Collected data
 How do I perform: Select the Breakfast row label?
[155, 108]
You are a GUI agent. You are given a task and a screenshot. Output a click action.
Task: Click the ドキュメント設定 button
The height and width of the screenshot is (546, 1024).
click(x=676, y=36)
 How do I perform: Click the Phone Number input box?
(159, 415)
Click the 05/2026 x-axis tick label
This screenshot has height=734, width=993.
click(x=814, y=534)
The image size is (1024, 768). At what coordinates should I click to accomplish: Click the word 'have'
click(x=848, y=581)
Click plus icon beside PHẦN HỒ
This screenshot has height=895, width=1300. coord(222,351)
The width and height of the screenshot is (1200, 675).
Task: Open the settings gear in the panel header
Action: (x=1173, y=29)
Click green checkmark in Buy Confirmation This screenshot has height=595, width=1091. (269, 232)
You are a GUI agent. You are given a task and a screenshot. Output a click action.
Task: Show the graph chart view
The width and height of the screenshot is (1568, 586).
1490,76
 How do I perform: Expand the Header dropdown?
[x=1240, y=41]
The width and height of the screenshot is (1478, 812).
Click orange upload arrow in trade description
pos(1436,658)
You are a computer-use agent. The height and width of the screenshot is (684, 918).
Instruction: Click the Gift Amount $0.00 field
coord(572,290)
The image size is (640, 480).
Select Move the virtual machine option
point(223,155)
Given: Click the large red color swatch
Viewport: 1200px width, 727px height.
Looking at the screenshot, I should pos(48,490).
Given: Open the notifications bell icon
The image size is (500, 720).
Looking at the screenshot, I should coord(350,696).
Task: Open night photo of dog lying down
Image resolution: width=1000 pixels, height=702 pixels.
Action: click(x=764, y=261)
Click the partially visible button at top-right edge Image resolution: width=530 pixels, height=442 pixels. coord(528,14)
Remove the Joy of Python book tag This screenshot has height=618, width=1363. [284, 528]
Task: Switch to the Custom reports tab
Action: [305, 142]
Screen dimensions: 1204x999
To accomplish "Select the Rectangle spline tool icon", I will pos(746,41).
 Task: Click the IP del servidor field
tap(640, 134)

**ACTIVITY**
After reading the entries above, state the number of lines that contain the word "button", adding nothing else.

**OUTPUT OF THE EXERCISE**
2